Those who ride bicycles or do a lot of walking in Delaware County may want to participate in an Active Transportation Plan being produced by the Mid-Ohio Regional Planning Commission.
MORPC said the plan, which goes the acronym ATP, helps communities “plan for and implement projects that include pedestrian, bicycle, and transit accommodations — or complete streets — on the region’s road network. Complete streets ensure all users, regardless of mode of travel, have a safer and more comfortable way to reach their destination.”
The ATP’s goals are safety, comfort, connectivity and access. More concretely, the plan proposes to reduce the number of fatalities and serious injuries resulting from crashes; reduce the number of very high-stress and high-stress road miles; and increase the amount of bicycle and pedestrian infrastructure in the planning area.
“The draft plan focuses on the transportation planning area of Delaware and Franklin counties, as well as parts of Fairfield, Licking and Union counties,” MORPC said.
The plan talks about traffic stress in relation to bicyclists. More than half of the area’s bicyclists (51-56%) are what MORPC calls interested-but-concerned, meaning they “would bike more often if they could reliably travel on a safe and connected network of bike-specific infrastructure. These riders have a low tolerance for interacting with vehicular traffic.”
The interested-but-concerned cyclists tend to ride on greenways, separated bike lanes and low speed/volume streets. To a lesser degree, they are also willing to ride on roads with bike lanes and on moderate speed/volume streets.
MORPC said 5-9% of the area’s cyclists call themselves somewhat confident dealing with traffic stress. These riders are willing to handle climbing lanes, 30 mph streets and high-volume streets. Only 4-7% of riders call themselves highly confident. These riders you’ll see on high-volume roads, wide streets, and without separation from vehicles.
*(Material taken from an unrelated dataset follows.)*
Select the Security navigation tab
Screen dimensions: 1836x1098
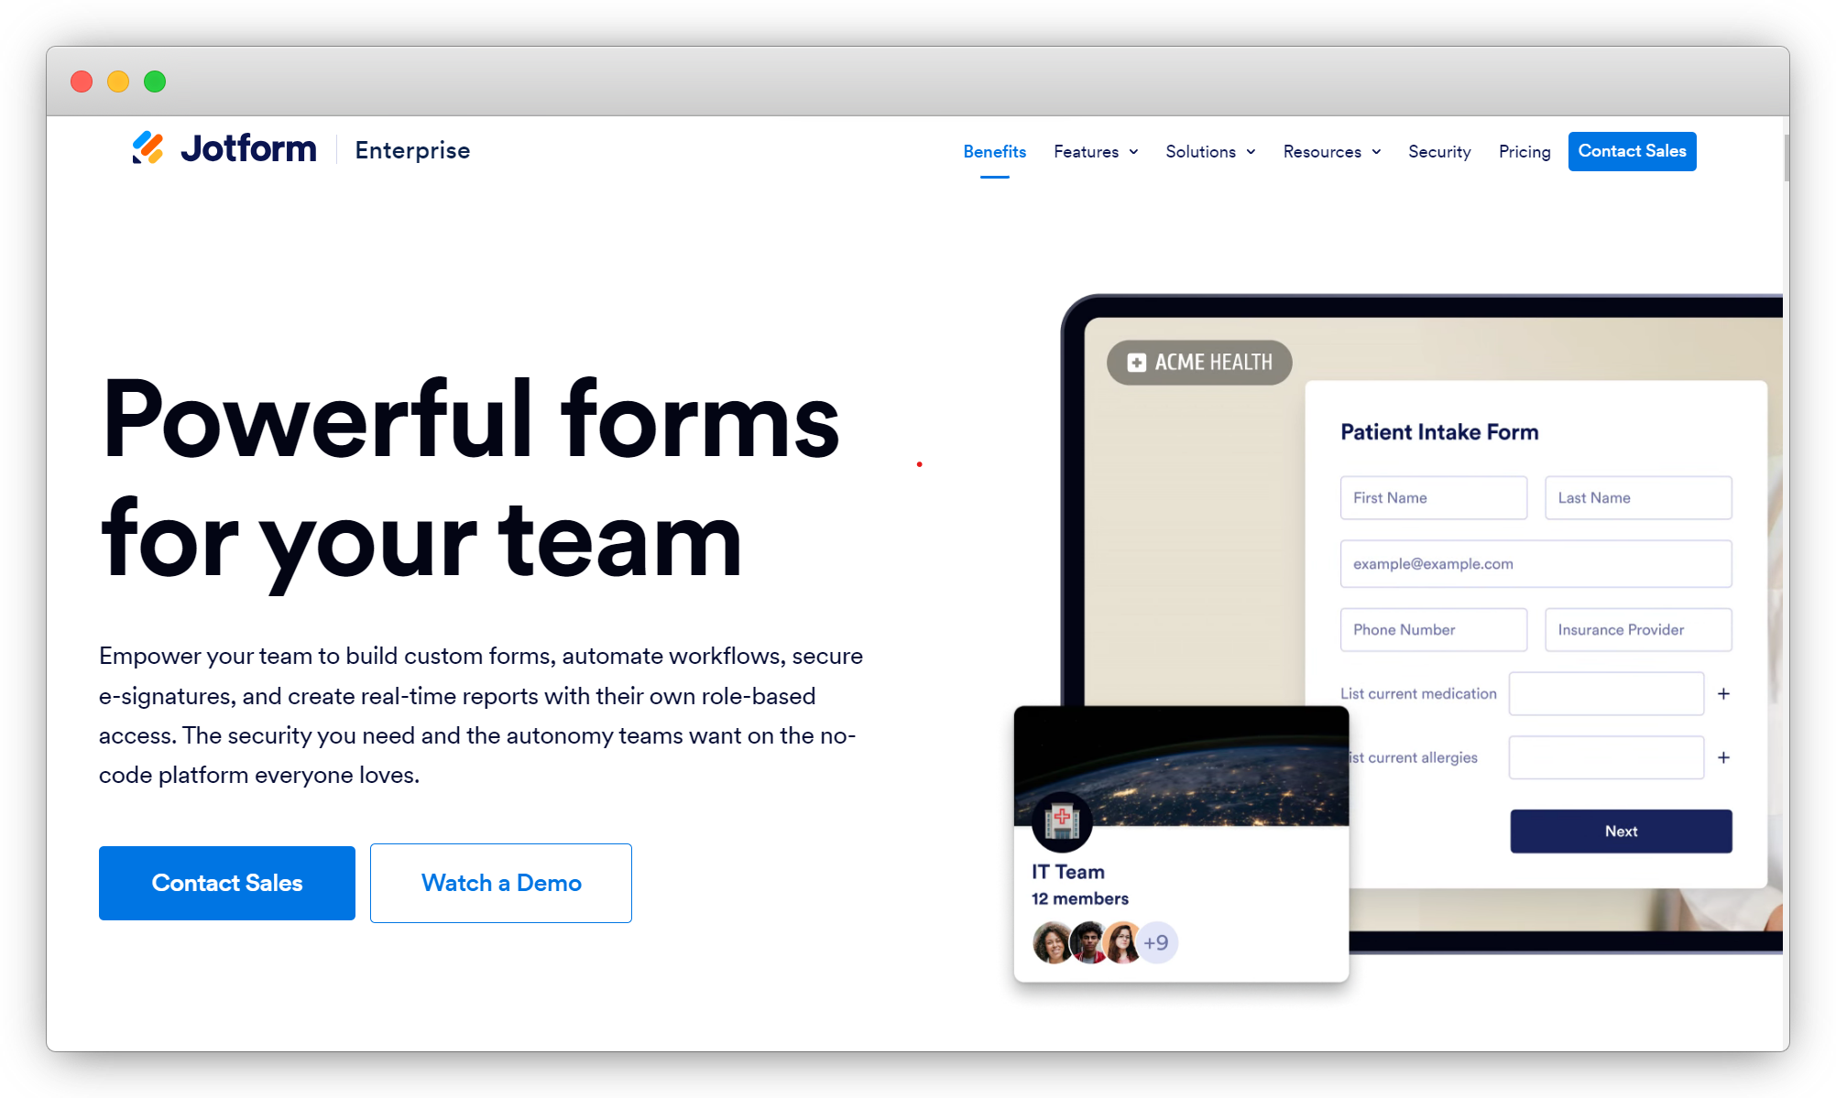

“The safest and most comfortable way for pedestrians and bicyclists to travel is on sidewalks or protected bikeways that are separate from vehicle traffic,” the ATP introduction said. “When this infrastructure is missing or incomplete, it increases pedestrian and cyclist interaction with vehicle traffic, which in turn increases the risks and stress associated with the trip. A complete low-stress network of connected sidewalks and bikeways removes the uncertainty, reduces the risk, and provides a more comfortable experience for pedestrians and cyclists.”